──────── Texte source
Il s’agit d’une liste bien partielle des raisons qui peuvent amener un gestionnaire à déborder du cadre acceptable d’une entrevue en posant des questions inacceptables.

Savoir réagir de façon courtoise, respectueuse et stratégique

Attardons-nous un moment aux réactions possibles et à leurs mérites respectifs:

  • Répondre par une question. Un candidat n’est jamais tenu de répondre à une question à portée discriminatoire. Cela fait partie de l’exercice fondamental de sa liberté. Cela dit, est-ce la meilleure façon de faire face à ce qui est le plus souvent une maladresse du gestionnaire plutôt qu’une intention véritable de discrimination? Voici une réponse possible: « Je crois comprendre le bien-fondé de votre question sur ma situation familiale actuelle. Vous comprendrez qu’il s’agit là d’une question sensible qui ne porte pas directement sur la nature de l’emploi et de ses exigences. Puis-je vous demander de reformuler votre question? »
  • Répondre à l’intention plutôt qu’à la question. Vous avez deviné la préoccupation de votre interlocuteur et vous savez où il veut en venir. Pourquoi ne pas prendre les devants et au lieu de vous offusquer, reformuler la question afin qu’elle devienne acceptable? Par exemple, à la question: « Est-ce que vos enfants sont en garderie? » vous pourriez répondre : « Si je comprends bien votre question, vous me demandez si mes engagements familiaux ne nuiront pas à ma capacité de rencontrer les attentes du poste? »
  • Répondre directement à la préoccupation en faisant fi de la question. À la question: « Comptez-vous avoir des enfants? » j’aurais pu répondre : « Je comprends que ce poste exige professionnalisme, disponibilité et assiduité. Soyez assuré que cela est ma ferme intention de rencontrer ces attentes comme j’ai pu le démontrer amplement dans mes emplois antérieurs. »
  • Répondre aussi avec son non-verbal. Un candidat aura l’occasion de démontrer au gestionnaire ou au recruteur un côté de sa personnalité en s’exprimant avec calme et aplomb lorsque confronté à une question dérangeante.

Lors de votre prochaine entrevue, tentez d’abord de comprendre l’intention du recruteur derrière chacune de ses questions afin de lui fournir les éléments qu’il souhaite réellement obtenir.
────────────────
──────── Entrées de données
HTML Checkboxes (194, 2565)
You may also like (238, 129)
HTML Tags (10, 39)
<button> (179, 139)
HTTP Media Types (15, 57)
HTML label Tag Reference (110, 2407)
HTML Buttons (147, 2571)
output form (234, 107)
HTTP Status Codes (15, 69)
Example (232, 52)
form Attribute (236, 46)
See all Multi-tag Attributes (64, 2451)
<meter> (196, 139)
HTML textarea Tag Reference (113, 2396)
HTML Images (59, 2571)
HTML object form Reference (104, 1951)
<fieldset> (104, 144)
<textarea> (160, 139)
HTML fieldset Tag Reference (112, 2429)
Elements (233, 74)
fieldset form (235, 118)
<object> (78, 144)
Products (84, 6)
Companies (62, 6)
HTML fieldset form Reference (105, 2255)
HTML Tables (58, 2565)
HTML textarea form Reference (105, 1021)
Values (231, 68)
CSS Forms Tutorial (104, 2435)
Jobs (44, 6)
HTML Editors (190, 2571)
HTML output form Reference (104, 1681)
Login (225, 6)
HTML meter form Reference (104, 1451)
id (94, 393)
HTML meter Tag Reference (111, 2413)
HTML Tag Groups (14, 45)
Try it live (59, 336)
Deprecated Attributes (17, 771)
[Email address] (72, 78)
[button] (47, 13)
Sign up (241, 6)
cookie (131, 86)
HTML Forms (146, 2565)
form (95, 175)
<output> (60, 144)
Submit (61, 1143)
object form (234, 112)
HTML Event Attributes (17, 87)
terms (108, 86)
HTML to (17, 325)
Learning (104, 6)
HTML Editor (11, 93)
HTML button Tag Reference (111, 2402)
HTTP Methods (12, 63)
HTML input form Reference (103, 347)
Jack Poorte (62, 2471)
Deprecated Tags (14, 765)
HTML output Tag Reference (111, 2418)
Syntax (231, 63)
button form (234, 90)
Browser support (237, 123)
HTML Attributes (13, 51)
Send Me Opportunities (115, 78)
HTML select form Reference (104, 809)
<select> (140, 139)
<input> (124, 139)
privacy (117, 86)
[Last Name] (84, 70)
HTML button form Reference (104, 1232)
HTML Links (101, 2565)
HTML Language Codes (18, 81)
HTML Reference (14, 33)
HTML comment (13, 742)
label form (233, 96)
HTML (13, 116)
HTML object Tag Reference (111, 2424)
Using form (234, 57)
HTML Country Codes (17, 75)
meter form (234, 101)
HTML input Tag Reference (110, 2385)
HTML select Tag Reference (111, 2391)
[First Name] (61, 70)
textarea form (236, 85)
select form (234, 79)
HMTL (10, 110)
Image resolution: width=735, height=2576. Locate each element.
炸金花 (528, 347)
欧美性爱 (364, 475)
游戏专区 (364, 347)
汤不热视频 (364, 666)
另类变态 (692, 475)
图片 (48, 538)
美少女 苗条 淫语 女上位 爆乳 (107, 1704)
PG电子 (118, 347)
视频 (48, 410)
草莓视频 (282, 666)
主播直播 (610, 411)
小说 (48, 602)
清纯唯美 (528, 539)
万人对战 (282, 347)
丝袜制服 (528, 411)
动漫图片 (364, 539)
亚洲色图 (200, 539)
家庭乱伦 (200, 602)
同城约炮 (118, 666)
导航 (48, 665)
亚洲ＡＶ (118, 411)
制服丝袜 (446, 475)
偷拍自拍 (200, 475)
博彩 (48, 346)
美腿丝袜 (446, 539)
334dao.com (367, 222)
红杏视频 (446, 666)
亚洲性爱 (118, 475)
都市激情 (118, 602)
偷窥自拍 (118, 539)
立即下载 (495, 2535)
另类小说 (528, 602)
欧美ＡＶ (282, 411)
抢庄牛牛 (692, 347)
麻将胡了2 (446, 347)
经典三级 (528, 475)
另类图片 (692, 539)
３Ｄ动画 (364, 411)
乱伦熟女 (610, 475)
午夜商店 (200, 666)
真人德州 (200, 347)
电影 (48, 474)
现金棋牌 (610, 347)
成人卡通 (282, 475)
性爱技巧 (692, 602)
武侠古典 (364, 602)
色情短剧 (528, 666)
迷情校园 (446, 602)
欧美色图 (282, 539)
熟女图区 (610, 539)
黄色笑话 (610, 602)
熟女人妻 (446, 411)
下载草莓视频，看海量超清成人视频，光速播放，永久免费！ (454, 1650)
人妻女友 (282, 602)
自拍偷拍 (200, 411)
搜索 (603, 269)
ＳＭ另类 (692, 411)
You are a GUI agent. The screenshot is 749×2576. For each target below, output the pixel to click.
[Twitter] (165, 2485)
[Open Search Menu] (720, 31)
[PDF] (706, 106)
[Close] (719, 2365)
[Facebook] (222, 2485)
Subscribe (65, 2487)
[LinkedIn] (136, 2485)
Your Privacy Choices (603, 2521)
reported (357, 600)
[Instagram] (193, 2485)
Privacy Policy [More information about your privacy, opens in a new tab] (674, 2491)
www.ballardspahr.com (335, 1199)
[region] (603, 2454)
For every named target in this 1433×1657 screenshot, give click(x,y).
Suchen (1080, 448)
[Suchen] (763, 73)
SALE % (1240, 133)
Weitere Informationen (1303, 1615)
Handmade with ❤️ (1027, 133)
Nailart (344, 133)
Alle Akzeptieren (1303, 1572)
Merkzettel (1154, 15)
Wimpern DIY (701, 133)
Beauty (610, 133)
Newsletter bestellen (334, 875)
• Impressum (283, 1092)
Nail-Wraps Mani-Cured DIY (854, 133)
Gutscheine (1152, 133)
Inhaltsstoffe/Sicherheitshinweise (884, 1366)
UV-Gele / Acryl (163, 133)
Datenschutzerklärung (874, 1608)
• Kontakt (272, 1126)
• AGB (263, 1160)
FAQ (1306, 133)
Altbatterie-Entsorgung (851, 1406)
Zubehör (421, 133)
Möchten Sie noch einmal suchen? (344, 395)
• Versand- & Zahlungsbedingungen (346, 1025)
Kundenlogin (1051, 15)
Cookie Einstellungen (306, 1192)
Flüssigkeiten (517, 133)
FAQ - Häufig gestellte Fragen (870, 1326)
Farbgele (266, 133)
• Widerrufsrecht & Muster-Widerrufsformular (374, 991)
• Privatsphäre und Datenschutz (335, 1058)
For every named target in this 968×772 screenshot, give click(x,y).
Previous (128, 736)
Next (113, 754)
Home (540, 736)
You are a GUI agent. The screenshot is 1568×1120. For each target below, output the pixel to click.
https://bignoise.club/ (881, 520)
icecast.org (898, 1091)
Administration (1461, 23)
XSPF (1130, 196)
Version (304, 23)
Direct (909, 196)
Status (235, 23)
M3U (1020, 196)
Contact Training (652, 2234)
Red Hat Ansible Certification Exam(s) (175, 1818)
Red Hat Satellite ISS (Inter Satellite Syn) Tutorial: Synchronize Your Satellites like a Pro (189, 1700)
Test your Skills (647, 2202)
────────────────
### Objectif de l'exercice
Relevez toutes les réactions possibles que le texte sur les questions inacceptables en entrevue présente sous forme de puces, en reprenant leur intitulé. Le listing n'est d'aucune utilité pour ce travail.

### Solution de l'exercice
- Répondre par une question.
- Répondre à l'intention plutôt qu'à la question.
- Répondre directement à la préoccupation en faisant fi de la question.
- Répondre aussi avec son non-verbal.